FusedTransformerEncoderLayer¶
- class paddle.incubate.nn. FusedTransformerEncoderLayer ( d_model, nhead, dim_feedforward, dropout_rate=0.1, activation='relu', attn_dropout_rate=None, act_dropout_rate=None, normalize_before=False, weight_attr=None, bias_attr=None ) [source]
- 
         FusedTransformerEncoderLayer is composed of two sub-layers which are self (multi-head) attention and feedforward network. Before and after each sub-layer, pre-process and post-precess would be applied on the input and output accordingly. If normalize_before is True, pre-process is layer normalization and post-precess includes dropout, residual connection. Otherwise, no pre-process and post-precess includes dropout, residual connection, layer normalization. - Parameters
- 
           - d_model (int) – The expected feature size in the input and output. 
- nhead (int) – The number of heads in multi-head attention(MHA). 
- dim_feedforward (int) – The hidden layer size in the feedforward network(FFN). 
- dropout_rate (float, optional) – The dropout probability used in pre-process and post-precess of MHA and FFN sub-layer. Default 0.1 
- activation (str, optional) – The activation function in the feedforward network. Default relu. 
- attn_dropout_rate (float, optional) – The dropout probability used in MHA to drop some attention target. If None, use the value of dropout. Default None 
- act_dropout_rate (float, optional) – The dropout probability used after FFN activition. If None, use the value of dropout. Default None 
- normalize_before (bool, optional) – Indicate whether to put layer normalization into preprocessing of MHA and FFN sub-layers. If True, pre-process is layer normalization and post-precess includes dropout, residual connection. Otherwise, no pre-process and post-precess includes dropout, residual connection, layer normalization. Default False 
- weight_attr (ParamAttr|list|tuple, optional) – To specify the weight parameter property.
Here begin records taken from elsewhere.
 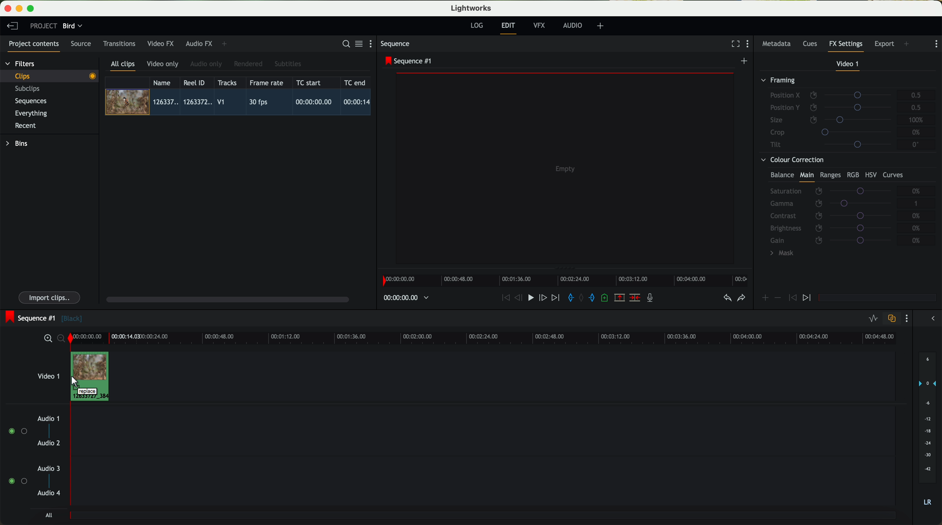 What do you see at coordinates (207, 64) in the screenshot?
I see `audio only` at bounding box center [207, 64].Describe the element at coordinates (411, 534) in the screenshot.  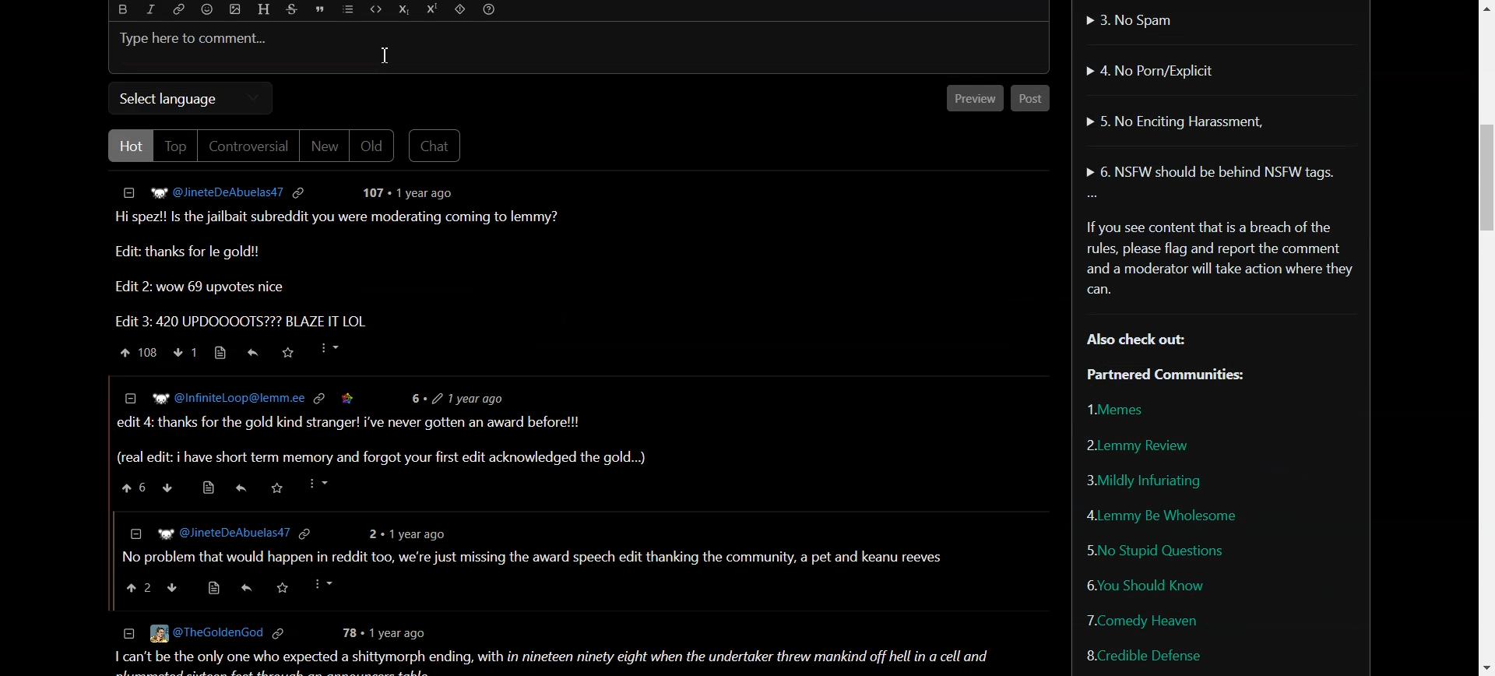
I see `2 + 1year ago` at that location.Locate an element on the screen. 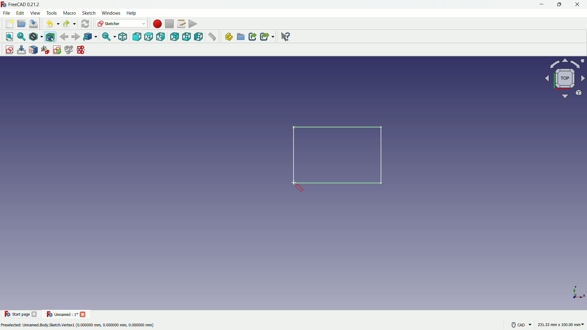 This screenshot has height=330, width=587. maximize or restore is located at coordinates (560, 5).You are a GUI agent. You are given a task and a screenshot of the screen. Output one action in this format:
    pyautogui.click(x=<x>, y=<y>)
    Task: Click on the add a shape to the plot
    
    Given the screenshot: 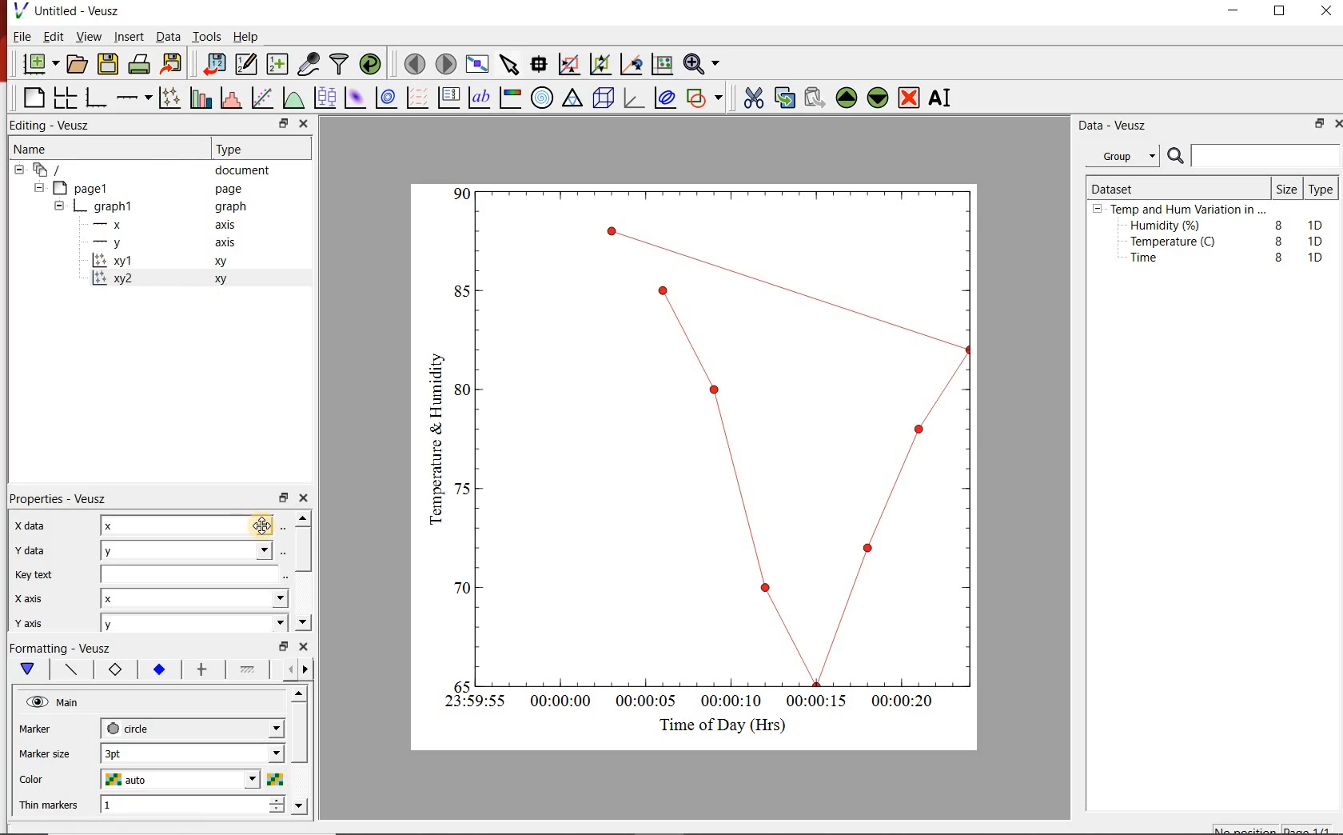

If it is a list/tuple, weight_attr[0] would be used as weight_attr for MHA, and weight_attr[1] would be used as weight_attr for linear in FFN. Otherwise, MHA and FFN both use it as weight_attr to create parameters. Default: None, which means the default weight parameter property is used. See usage for details in - ParamAttr.
- bias_attr (ParamAttr|list|tuple|bool, optional) – To specify the bias parameter property. If it is a list/tuple, bias_attr[0] would be used as bias_attr for MHA, and bias_attr[1] would be used as bias_attr for linear in FFN. Otherwise, MHA and FFN both use it as bias_attr to create parameters. The False value means the corresponding layer would not have trainable bias parameter. See usage for details in - ParamAttr. Default: None, which means the default bias parameter property is used.
 
 Examples # required: gpu import paddle from paddle.incubate.nn import FusedTransformerEncoderLayer # encoder input: [batch_size, src_len, d_model] enc_input = paddle.rand((2, 4, 128)) # self attention mask: [batch_size, n_head, src_len, src_len] attn_mask = paddle.rand((2, 2, 4, 4)) encoder_layer = FusedTransformerEncoderLayer(128, 2, 512) enc_output = encoder_layer(enc_input, attn_mask) # [2, 4, 128] - 
            
           forward
           (
           src, 
           src_mask=None, 
           cache=None
           )
           forward¶
- 
           Applies a Transformer encoder layer on the input. - Parameters
- 
             - src (Tensor) – The input of Transformer encoder layer. It is a tensor with shape [batch_size, sequence_length, d_model]. The data type should be float32 or float64. 
- src_mask (Tensor, optional) – A tensor used in multi-head attention to prevents attention to some unwanted positions, usually the paddings or the subsequent positions. It is a tensor with shape broadcasted to [batch_size, n_head, sequence_length, sequence_length]. When the data type is bool, the unwanted positions have False values and the others have True values. When the data type is int, the unwanted positions have 0 values and the others have 1 values. When the data type is float, the unwanted positions have -INF values and the others have 0 values. It can be None when nothing wanted or needed to be prevented attention to. Default None. 
- cache (Tensor, optional) – It is an instance of MultiHeadAttention.Cache. See TransformerEncoderLayer.gen_cache for more details. It is only used for inference and should be None for training. Default None. 
 
- Returns
- 
             Tensor|tuple, It is a tensor that has the same shape and data type as enc_input, representing the output of Transformer encoder layer. Or a tuple if cache is not None, except for encoder layer output, the tuple includes the new cache which is same as input cache argument but incremental_cache has an incremental length. See MultiHeadAttention.gen_cache and MultiHeadAttention.forward for more details.